Connect APVISO with CircleCI

How APVISO Integrates with CircleCI

APVISO's CircleCI integration embeds penetration testing directly into your CI/CD pipeline, ensuring that every deployment candidate is assessed for vulnerabilities before reaching production. By treating security testing as a first-class pipeline step, your team catches vulnerabilities at the point where they are cheapest and easiest to fix.

Pipeline-Native Security Testing

The integration works through a custom CircleCI orb that wraps APVISO's API. After your application deploys to a staging environment within the pipeline, the APVISO orb triggers a targeted scan against that environment. The four AI agents — recon, scanner, lead, and reporter — execute the penetration test while CircleCI monitors progress.

The orb provides several commands: apviso/scan triggers a new scan, apviso/wait polls until the scan completes, and apviso/gate evaluates findings against your configured severity threshold. A typical workflow adds these steps after the staging deployment job.

Quality Gates and Deployment Control

The most valuable aspect of the CircleCI integration is the security quality gate. You define a maximum acceptable severity level — for example, no Critical or High findings — and the pipeline fails if APVISO discovers vulnerabilities exceeding that threshold. This prevents vulnerable code from progressing to production.
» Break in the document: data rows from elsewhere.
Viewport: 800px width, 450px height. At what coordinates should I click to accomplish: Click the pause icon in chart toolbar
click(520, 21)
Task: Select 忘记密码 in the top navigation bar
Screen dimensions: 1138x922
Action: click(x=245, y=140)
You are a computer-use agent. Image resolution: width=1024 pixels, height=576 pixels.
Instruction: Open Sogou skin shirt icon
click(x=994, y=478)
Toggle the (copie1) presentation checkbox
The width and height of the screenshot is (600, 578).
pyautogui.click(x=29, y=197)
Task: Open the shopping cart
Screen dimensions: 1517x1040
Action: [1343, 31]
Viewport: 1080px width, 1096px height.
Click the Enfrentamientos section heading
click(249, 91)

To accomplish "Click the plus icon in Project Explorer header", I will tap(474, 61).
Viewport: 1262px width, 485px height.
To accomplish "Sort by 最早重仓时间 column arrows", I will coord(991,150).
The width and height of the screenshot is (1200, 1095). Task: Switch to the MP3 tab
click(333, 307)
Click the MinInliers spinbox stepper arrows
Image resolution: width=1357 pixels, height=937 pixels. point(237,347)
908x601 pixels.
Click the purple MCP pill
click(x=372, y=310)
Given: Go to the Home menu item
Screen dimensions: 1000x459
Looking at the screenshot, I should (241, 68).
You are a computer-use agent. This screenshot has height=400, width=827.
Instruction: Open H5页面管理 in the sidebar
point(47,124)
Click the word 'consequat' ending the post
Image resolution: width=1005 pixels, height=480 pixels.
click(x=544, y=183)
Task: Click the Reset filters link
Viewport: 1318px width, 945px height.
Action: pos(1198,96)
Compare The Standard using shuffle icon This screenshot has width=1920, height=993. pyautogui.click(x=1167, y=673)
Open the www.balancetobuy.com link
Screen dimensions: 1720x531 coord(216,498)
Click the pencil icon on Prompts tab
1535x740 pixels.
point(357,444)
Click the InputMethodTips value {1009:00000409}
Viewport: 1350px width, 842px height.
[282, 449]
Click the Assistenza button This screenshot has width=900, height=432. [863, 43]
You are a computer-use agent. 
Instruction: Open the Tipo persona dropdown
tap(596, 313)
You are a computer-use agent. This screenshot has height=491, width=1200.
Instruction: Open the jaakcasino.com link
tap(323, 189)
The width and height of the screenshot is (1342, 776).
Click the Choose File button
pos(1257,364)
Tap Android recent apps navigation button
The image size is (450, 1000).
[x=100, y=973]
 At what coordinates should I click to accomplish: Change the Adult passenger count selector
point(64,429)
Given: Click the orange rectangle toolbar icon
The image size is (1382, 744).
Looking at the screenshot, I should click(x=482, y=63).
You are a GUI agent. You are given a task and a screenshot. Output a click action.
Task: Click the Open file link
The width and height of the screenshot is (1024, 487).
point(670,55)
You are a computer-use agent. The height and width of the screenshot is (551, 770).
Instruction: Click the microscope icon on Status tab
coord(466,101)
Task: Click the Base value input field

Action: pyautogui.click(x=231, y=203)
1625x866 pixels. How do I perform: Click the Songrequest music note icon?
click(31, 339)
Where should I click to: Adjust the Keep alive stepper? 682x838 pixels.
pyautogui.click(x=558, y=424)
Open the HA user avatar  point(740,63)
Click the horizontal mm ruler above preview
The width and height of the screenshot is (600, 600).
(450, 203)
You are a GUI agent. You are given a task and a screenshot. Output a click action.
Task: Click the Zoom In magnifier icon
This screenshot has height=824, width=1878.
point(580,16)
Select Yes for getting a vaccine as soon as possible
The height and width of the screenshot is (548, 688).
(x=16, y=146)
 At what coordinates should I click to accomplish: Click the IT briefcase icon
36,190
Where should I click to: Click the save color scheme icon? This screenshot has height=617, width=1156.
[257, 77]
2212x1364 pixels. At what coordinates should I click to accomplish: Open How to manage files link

When the gate fails, CircleCI marks the job as failed and the scan summary appears in the job output. Developers can click through to the APVISO dashboard to see full finding details, reproduction steps, and remediation guidance. This tight feedback loop means developers fix vulnerabilities while the code changes are still fresh in their minds.

Workflow Configuration

A typical CircleCI configuration uses the APVISO orb in a workflow that first builds and deploys to staging, then runs the APVISO scan. The scan job depends on the deploy job, ensuring the staging environment is ready before testing begins. You can run the scan in parallel with integration tests or other verification steps to minimize total pipeline duration.

The orb supports configuration options including target URL, scan profile (quick scan vs. comprehensive), severity threshold, timeout duration, and notification preferences. These can be set as pipeline parameters so different branches or environments use different scan configurations.

Scan Results as Artifacts

When a scan completes, the orb saves the results as CircleCI artifacts. This includes a JSON summary of all findings and a markdown report. Team members can download these artifacts directly from the CircleCI dashboard without needing APVISO access. For compliance purposes, these artifacts provide an auditable record that security testing was performed as part of the deployment process.

Scheduled Security Scans

Beyond event-driven scans, you can use CircleCI's scheduled pipeline feature to run APVISO scans on a regular cadence. This catches vulnerabilities introduced by dependency updates, infrastructure drift, or newly disclosed CVEs that affect your application. Scheduled scans complement the per-deployment scans by providing continuous coverage even during periods of low deployment activity.